Internetworking provides electronic devices the ability to communicate with remote devices, along with the associated benefits of such communication. However, networks can consist of large numbers of devices spread over enormous geographic areas. Consequently, maintaining the health of such networks present considerable challenges. Such networks may consist of a variety of types of devices, communicating over a variety of mediums, using various protocols. Such networks may include wireless devices, traditional voice, ATM, Frame Relay, Cable, DSL, and dial platforms. Optical networks are becoming increasingly popular for performance reasons.

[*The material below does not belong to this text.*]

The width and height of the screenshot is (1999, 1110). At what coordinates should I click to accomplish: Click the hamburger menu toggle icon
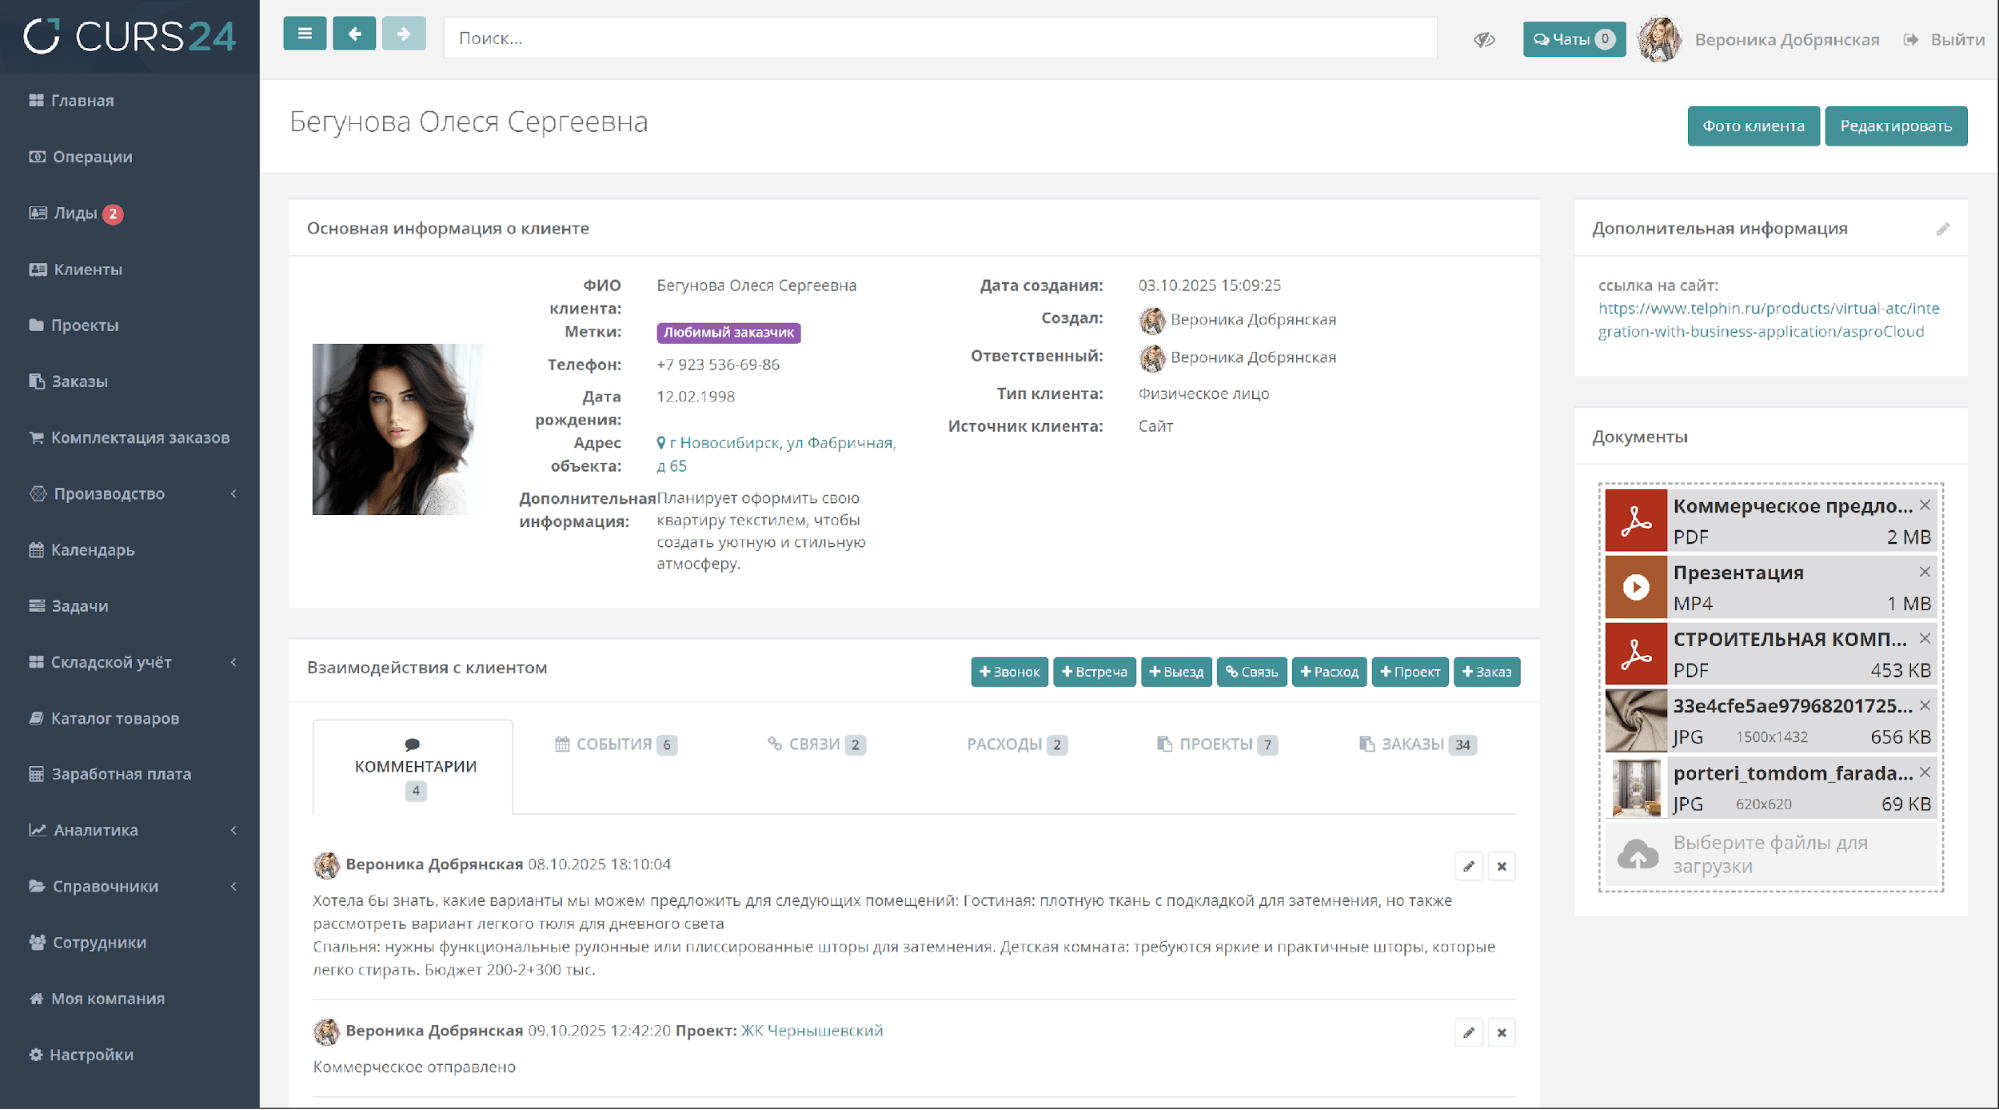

Optical internetworking combines high performance data and optical networking technologies to create new optical networking solutions that can efficiently support the exponential growth of data traffic. This tremendous growth in traffic rates combined with the demands for new services are rapidly driving the implementation of optical networks. It is desirable to facilitate keeping network availability and performance at satisfactory levels.
Optical networks comprise a wide variety of optical devices, such as Dense Wave Division Multiplexers (DWDM), optical concentrators, optical routers, etc. Optical routers anchor the core of the optical internetworking infrastructure by accepting data traffic from traditional voice, ATM, Frame Relay, Cable, DSL, and dial platforms and then transmitting this data at high speeds across an optical networking infrastructure. Several protocols exists for transporting data. Sonet/SDH based network elements provide a reliable transport mechanism, performance monitoring, and ring based protection. Emerging technologies such as Dynamic Packet Transport (DPT), which is based on the Spatial Reuse Protocol (SRP), enable more efficient IP oriented approaches to building self-healing fiber rings for data transport.

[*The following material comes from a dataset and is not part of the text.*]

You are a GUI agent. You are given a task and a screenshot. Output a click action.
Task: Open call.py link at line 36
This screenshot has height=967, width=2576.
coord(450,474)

Challenges exist in keeping network availability and reliability high in such complex networks whether or not they are optical. Some conventional techniques to report on the status of such networks are poorly organized. Thus, it is difficult for the end user to analyze the data and problems may exists without the user's knowledge. For example, the software that is running may need an update given the current network configuration. Or, the performance of the network may be sub-optimal because of changes in traffic flow since the network was designed.
Therefore, it would be advantageous to provide a method for performing a network audit. What is still further needed is a method that efficiently collects the data from a multitude of devices which are geographically diverse. What is still further needed is a method that presents an organized display of the data such that a user may take appropriate action if the network has faults or needs updates of hardware or software.